Ian and Guy Picciotto reached song-writing maturity in Repeater, Steady Diet of Nothing, and In on the Kill Taker, especially the latter two albums. The band continued to develop songs set, like “Suggestion,” in specific contexts, with a particular drama at hand: the interaction of kid and clerk at a record store (“what could a businessman ever want more/ than to have us sucking in his store?”), the anger at the television ("Got with the program, swallowed it whole/ Sugar made it easy, ice made it cold / Reached out and touched them on a tv screen / Broke out the polish, scrubbed it clean, that dirty machine"). These songs, with concrete reference, are the ones I continue to find listenable. But alongside them Fugazi continued to write loose anthems, like “Blueprint” and “Turnover”: “Langour rises reaching/ to turn off the alarm/ And there's never so much seething/ that it can't be disarmed/ You just stop it up/ Pass it on/ Shove to shelf it/ To leave it off and turnover.” These songs are, like “Waiting Room” earlier, allegories for social liberation. They point to a movement for social justice that Fugazi clearly wished to encourage, but which it nevertheless refused to embody. They are vague songs about the failure to be free, and they don't resonate for me anymore.
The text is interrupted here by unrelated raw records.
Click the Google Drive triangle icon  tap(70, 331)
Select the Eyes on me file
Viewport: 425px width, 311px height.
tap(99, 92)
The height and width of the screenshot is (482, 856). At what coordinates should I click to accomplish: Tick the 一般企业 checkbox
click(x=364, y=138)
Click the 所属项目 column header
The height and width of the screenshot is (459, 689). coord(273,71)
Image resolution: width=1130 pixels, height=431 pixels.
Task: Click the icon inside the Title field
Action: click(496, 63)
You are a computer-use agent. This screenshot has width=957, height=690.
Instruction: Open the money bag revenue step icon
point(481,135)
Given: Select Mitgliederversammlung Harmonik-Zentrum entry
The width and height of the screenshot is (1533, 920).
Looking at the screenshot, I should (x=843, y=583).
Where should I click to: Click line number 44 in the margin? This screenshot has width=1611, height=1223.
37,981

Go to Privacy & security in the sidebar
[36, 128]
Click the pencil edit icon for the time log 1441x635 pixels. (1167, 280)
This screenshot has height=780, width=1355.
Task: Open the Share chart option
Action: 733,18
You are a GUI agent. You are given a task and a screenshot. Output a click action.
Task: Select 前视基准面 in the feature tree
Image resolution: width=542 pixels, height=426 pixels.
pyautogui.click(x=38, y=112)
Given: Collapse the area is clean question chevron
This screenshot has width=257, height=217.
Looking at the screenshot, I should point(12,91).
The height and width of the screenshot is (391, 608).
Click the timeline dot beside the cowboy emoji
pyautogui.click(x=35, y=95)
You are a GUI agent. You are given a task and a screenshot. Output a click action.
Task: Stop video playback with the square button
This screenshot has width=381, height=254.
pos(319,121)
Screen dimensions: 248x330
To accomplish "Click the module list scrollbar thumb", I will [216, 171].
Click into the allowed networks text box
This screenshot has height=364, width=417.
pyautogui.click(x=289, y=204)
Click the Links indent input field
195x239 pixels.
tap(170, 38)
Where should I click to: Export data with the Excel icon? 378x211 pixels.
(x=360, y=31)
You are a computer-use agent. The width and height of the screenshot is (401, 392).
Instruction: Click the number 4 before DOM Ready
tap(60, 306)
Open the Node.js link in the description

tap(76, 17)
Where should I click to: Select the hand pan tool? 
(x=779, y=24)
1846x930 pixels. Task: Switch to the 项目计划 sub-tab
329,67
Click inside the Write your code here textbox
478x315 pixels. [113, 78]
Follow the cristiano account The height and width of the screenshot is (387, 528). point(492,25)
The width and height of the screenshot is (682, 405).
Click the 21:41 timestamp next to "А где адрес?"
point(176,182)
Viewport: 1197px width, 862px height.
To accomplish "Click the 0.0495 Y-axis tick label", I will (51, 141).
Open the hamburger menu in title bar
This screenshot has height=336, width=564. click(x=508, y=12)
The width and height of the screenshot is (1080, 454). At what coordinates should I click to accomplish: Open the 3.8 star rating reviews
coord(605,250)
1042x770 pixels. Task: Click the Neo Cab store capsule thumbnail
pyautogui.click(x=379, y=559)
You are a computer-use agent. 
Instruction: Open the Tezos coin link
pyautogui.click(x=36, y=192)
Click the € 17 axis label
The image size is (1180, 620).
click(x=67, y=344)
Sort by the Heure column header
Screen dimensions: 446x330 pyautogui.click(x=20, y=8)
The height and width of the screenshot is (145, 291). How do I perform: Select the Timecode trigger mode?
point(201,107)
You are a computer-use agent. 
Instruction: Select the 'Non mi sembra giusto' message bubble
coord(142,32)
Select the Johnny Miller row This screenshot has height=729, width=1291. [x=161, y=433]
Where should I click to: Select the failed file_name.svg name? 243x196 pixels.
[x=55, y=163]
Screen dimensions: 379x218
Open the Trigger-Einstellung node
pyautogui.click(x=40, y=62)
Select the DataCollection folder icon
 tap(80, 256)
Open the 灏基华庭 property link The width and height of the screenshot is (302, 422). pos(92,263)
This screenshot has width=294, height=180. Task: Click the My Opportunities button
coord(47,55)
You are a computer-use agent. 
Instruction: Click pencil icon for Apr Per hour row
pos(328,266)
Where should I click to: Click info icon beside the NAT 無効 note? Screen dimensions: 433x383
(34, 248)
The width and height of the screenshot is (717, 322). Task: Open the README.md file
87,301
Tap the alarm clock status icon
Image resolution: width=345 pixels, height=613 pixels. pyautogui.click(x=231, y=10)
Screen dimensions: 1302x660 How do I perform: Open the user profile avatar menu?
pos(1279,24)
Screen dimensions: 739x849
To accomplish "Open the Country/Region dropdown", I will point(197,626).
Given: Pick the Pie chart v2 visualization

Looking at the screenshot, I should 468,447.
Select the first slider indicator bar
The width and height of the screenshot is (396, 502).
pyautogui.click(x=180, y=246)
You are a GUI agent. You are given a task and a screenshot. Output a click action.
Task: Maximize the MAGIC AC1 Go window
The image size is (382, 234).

Today it's hard to see the value of vague prophets (prophets are always vague, aren't they?); analytical clarity is to be preferred. But even within the clarity I personally aspire to there remains a place for the concrete poetry of resistence, and Fugazi songs continue to have an impact.
I am probably alone in thinking that the best songs Fugazi ever wrote were in In on the Kill Taker. My favorite, still, is “Smallpox champion,” which is a progressive political anthem that, almost in the vein of Woody Guthrie, hinges on a very specific historical atrocity -– the fact that General Jeffrey Amherst (Amherst, Massachusetts is named after him) gave Native Americans blankets that were intentionally laced with smallpox. It may be the first case of biological warfare in history; at any rate, it is certainly one of the most diabolical. Fugazi finds it a suitable allegory for the Trojan horse of colonialism in general, and the band directs their rage at Amherst, and America:
Smallpox champion u s of a
Give natives some blankets
Warm like the grave
This is the pattern cut from the cloth
This is the pattern designed to take you right out
Bury your heart u s of a history rears up to spit in your face
You saw what you wanted
You took what you saw
We know how you got it
Your method equals wipe out
I find the song oddly appropriate to the present moment. Somewhere I hope there are kids working out the lyrics and guitar to express their fresh realization of the failures of American justice: interrogation champions, u.s. of a...
Update: I earnestly implore anyone reading this to start a punk band called "The Lynndies."